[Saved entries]
- Opening Delimiter -
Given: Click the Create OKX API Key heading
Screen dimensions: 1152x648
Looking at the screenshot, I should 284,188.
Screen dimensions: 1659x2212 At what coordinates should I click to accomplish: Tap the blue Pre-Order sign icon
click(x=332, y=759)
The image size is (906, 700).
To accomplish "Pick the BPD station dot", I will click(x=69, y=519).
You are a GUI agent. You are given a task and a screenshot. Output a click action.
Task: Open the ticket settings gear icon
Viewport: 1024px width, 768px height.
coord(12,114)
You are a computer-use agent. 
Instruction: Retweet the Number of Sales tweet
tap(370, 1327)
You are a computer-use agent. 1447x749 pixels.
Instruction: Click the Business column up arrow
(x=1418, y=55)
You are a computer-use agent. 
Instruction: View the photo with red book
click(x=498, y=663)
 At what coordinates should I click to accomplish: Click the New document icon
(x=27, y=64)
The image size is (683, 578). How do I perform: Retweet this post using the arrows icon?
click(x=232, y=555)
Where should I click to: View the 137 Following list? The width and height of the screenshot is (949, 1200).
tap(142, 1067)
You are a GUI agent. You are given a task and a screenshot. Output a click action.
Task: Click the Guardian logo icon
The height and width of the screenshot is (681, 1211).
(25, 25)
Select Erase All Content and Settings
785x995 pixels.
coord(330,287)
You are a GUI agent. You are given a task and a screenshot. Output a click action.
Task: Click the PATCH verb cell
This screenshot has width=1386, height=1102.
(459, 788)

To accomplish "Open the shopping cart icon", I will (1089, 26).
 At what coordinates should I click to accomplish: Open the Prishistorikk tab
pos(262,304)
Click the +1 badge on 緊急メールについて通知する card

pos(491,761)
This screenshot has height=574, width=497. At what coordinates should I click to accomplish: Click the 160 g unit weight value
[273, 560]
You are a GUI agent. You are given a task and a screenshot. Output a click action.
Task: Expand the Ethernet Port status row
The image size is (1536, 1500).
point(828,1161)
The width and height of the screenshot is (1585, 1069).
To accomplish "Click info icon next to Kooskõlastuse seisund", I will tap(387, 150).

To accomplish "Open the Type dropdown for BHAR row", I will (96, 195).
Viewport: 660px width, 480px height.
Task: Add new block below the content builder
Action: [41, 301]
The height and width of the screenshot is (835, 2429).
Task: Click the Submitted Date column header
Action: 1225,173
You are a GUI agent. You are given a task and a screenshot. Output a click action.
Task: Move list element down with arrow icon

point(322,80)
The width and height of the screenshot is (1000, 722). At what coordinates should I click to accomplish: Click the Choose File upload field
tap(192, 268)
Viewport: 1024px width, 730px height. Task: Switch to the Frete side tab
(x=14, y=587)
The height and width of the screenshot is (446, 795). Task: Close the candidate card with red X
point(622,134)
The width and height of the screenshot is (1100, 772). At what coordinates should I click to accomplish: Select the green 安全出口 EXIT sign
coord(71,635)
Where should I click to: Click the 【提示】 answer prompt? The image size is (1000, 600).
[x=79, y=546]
- Closing Delimiter -
| WHAT TO PRODUCE |
Reproduce the entries above in full, exactly as they read.

| ANSWER TO THIS EXERCISE |
Given: Click the Create OKX API Key heading
Screen dimensions: 1152x648
Looking at the screenshot, I should 284,188.
Screen dimensions: 1659x2212 At what coordinates should I click to accomplish: Tap the blue Pre-Order sign icon
click(x=332, y=759)
The image size is (906, 700).
To accomplish "Pick the BPD station dot", I will click(x=69, y=519).
You are a GUI agent. You are given a task and a screenshot. Output a click action.
Task: Open the ticket settings gear icon
Viewport: 1024px width, 768px height.
coord(12,114)
You are a computer-use agent. 
Instruction: Retweet the Number of Sales tweet
tap(370, 1327)
You are a computer-use agent. 1447x749 pixels.
Instruction: Click the Business column up arrow
(x=1418, y=55)
You are a computer-use agent. 
Instruction: View the photo with red book
click(x=498, y=663)
 At what coordinates should I click to accomplish: Click the New document icon
(x=27, y=64)
The image size is (683, 578). How do I perform: Retweet this post using the arrows icon?
click(x=232, y=555)
Where should I click to: View the 137 Following list? The width and height of the screenshot is (949, 1200).
tap(142, 1067)
You are a GUI agent. You are given a task and a screenshot. Output a click action.
Task: Click the Guardian logo icon
The height and width of the screenshot is (681, 1211).
(25, 25)
Select Erase All Content and Settings
785x995 pixels.
coord(330,287)
You are a GUI agent. You are given a task and a screenshot. Output a click action.
Task: Click the PATCH verb cell
This screenshot has width=1386, height=1102.
(459, 788)

To accomplish "Open the shopping cart icon", I will (1089, 26).
 At what coordinates should I click to accomplish: Open the Prishistorikk tab
pos(262,304)
Click the +1 badge on 緊急メールについて通知する card

pos(491,761)
This screenshot has height=574, width=497. At what coordinates should I click to accomplish: Click the 160 g unit weight value
[273, 560]
You are a GUI agent. You are given a task and a screenshot. Output a click action.
Task: Expand the Ethernet Port status row
The image size is (1536, 1500).
point(828,1161)
The width and height of the screenshot is (1585, 1069).
To accomplish "Click info icon next to Kooskõlastuse seisund", I will tap(387, 150).

To accomplish "Open the Type dropdown for BHAR row", I will (96, 195).
Viewport: 660px width, 480px height.
Task: Add new block below the content builder
Action: [41, 301]
The height and width of the screenshot is (835, 2429).
Task: Click the Submitted Date column header
Action: 1225,173
You are a GUI agent. You are given a task and a screenshot. Output a click action.
Task: Move list element down with arrow icon

point(322,80)
The width and height of the screenshot is (1000, 722). At what coordinates should I click to accomplish: Click the Choose File upload field
tap(192, 268)
Viewport: 1024px width, 730px height. Task: Switch to the Frete side tab
(x=14, y=587)
The height and width of the screenshot is (446, 795). Task: Close the candidate card with red X
point(622,134)
The width and height of the screenshot is (1100, 772). At what coordinates should I click to accomplish: Select the green 安全出口 EXIT sign
coord(71,635)
Where should I click to: Click the 【提示】 answer prompt? The image size is (1000, 600).
[x=79, y=546]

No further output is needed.